Firmenchef Daniel Wall möchte 300 Berliner Buswartehallen durch das neue Modell „Avus“ ersetzen. Die „intelligente Wartehalle“ – ein Prototyp wurde 2010 im Werk in Velten gezeigt –, bietet Wlan sowie ein Stadtinformationsterminal in der Rückwand, an dem man auch Mobiltelefone aufladen kann. Die Sitze sind beheizbar und Solarenergieanlagen auf dem Dach möglich.

Zehn Millionen Euro will das auf Außenwerbung und Stadtmöbel spezialisierte Unternehmen investieren. Als Gegenleistung soll der Senat einen bestehenden Vertrag verlängern, der die Nutzung öffentlicher Plätze für Litfaßsäulen und andere Werbeträger bis 2014 regelt. „Es geht uns nicht um mehr Werbeflächen“, sagte Wall. Bisher waren Senatspläne für ein kostenloses Wlan-Netz vor allem daran gescheitert, dass die Stadtentwicklungsverwaltung keine Antennen an Laternen oder Ampelmasten dulden wollte.
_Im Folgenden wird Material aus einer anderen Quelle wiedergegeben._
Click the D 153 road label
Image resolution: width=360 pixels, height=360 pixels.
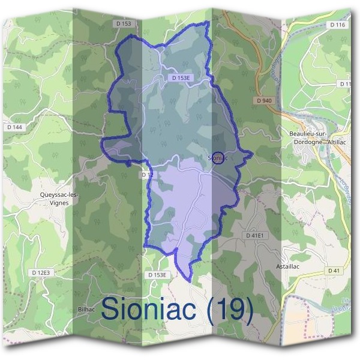125,23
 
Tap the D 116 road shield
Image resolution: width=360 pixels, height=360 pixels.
337,25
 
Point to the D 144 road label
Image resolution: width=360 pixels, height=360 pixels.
13,127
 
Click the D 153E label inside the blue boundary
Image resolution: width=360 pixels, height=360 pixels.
180,78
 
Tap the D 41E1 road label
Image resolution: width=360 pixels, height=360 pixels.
254,236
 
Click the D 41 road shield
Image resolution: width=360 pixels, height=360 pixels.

Das zunächst bis Ende August befristete Wlan-Pilotprojekt kommt noch mit alten Wartehallen aus. An mehr als 20 Orten in der Innenstadt können Smartphone-Besitzer kostenfrei und zeitlich unbegrenzt im Internet surfen. Einige der Wlan-Spots sind in Litfaßsäulen und elektronische Stadtinformationsanlagen eingebaut. Die Reichweite beträgt bis zu 100 Meter. Nutzer benötigen die App „Wall WiFi Berlin“, die es für iPhones und iPads von Apple im „iTunes-Store“ oder für Android-Smartphones bei „Google Play“ gibt.

Das Programm zeigt die verfügbaren Standorte – darunter der Potsdamer Platz, der Kurfürstendamm und die Tauentzienstraße, die Dircksenstraße am Alexanderplatz, die Rosenthaler Straße am Hackeschen Markt und die Invalidenstraße am Hauptbahnhof. Bisher gab es dort schon Walls Wlan-Dienst „bluespot“. Dieser blieb aber auf maximal eine Stunde Internetzugang beschränkt und erforderte eine kompliziertere Anmeldung. Jetzt genügen die Angabe des Namens und einer E-Mail-Adresse.